Jeff: I was joking with you.

Robin: Very emphatic in that response. Hurray for you!!!!!!!!!!!!!!!!

I guess what I may be asking is this. :Can a person be saved without the Bible? I believe yes. Can a person be saved without Christ? No.


----------



## BobVigneault (Mar 23, 2005)

But Joseph, a person is only saved by the Christ of the Bible. Many are hawking a 'Christ' apart from the bible today. Faith comes by hearing and hearing by the Word of God. The Bible may be transmitted by a preacher , a layman, a tract, but the Bible is an ingredient that must be included in there somewhere. 

The first principle must be that the Bible is God's Word, even before principles such as 'there is a God', 'Jesus is Lord', for without the Bible their is no source of truth to turn to. God is before all things but revelation comes from scripture. 

I agree if you change your question to, "Can a person be saved apart from the Christ of the Bible? No.

[Edited on 3-23-2005 by maxdetail]


----------



## The Lamb (Mar 23, 2005)

> _Originally posted by maxdetail_
> But Joseph, a person is only saved by the Christ of the Bible. Many are hawking a 'Christ' apart from the bible today. Faith comes by hearing and hearing by the Word of God. The Bible may be transmitted by a preacher , a layman, a tract, but the Bible is an ingredient that must be included in there somewhere.
> 
> The first principle must be that the Bible is God's Word, even before principles such as 'there is a God', 'Jesus is Lord', for without the Bible their is no source of truth to turn to. God is before all things but revelation comes from scripture.
> ...




Let me throw this out to you max.

How were those saved prior to the compilation of the Bible? I am sspeaking of the book itself, not the Word contained in the book. 

When Christ encountered a person in the Gospels. What saved them? Was it Christ or the Scriptures?
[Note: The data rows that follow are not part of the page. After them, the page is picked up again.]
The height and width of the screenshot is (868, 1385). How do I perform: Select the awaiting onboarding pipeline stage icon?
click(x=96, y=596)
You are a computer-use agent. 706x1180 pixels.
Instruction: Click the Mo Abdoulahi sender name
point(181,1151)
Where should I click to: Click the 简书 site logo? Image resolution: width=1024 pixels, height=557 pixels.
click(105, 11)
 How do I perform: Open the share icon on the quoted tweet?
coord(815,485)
For instance, let us look at Lydia also. We read she worshipped God, but was unregenerate until her heart was pricked, then she could understand the words spoken to her.

I believe a pserson is saved by Christ alone, then conversion happens because of scripture. 

I am not sperating Christ from His Word. I am seperating Christs saving work from the compilation of the Bible.


----------



## BobVigneault (Mar 23, 2005)

"When Christ encountered a person in the Gospels" these people were also encountering the Christ of the Gospels. It was truly a personal encounter, we can only present the Christ recorded in the scripture. Lydia encountered Christ through an apostle who spoke with the authority of scripture. Old Testament folks were saved by the same Christ as he was revealed by the prophets and rituals written in scripture.

I understand where you are going with this but I'm not sure it's a distinction that needs to be made, nor is it profitable. Christs saving work is applied by the Holy Spirit in accordance with and through the Word. Christs saving work was finished on the cross but that means nothing unless the Spirit opens our ears (or gives understanding) to hear the Word.


----------



## The Lamb (Mar 23, 2005)

> _Originally posted by maxdetail_
> "When Christ encountered a person in the Gospels" these people were also encountering the Christ of the Gospels. It was truly a personal encounter, we can only present the Christ recorded in the scripture. Lydia encountered Christ through an apostle who spoke with the authority of scripture. Old Testament folks were saved by the same Christ as he was revealed by the prophets and rituals written in scripture.
> 
> I understand where you are going with this but I'm not sure it's a distinction that needs to be made, nor is it profitable. Christs saving work is applied by the Holy Spirit in accordance with and through the Word. Christs saving work was finished on the cross but that means nothing unless the Spirit opens our ears (or gives understanding) to hear the Word.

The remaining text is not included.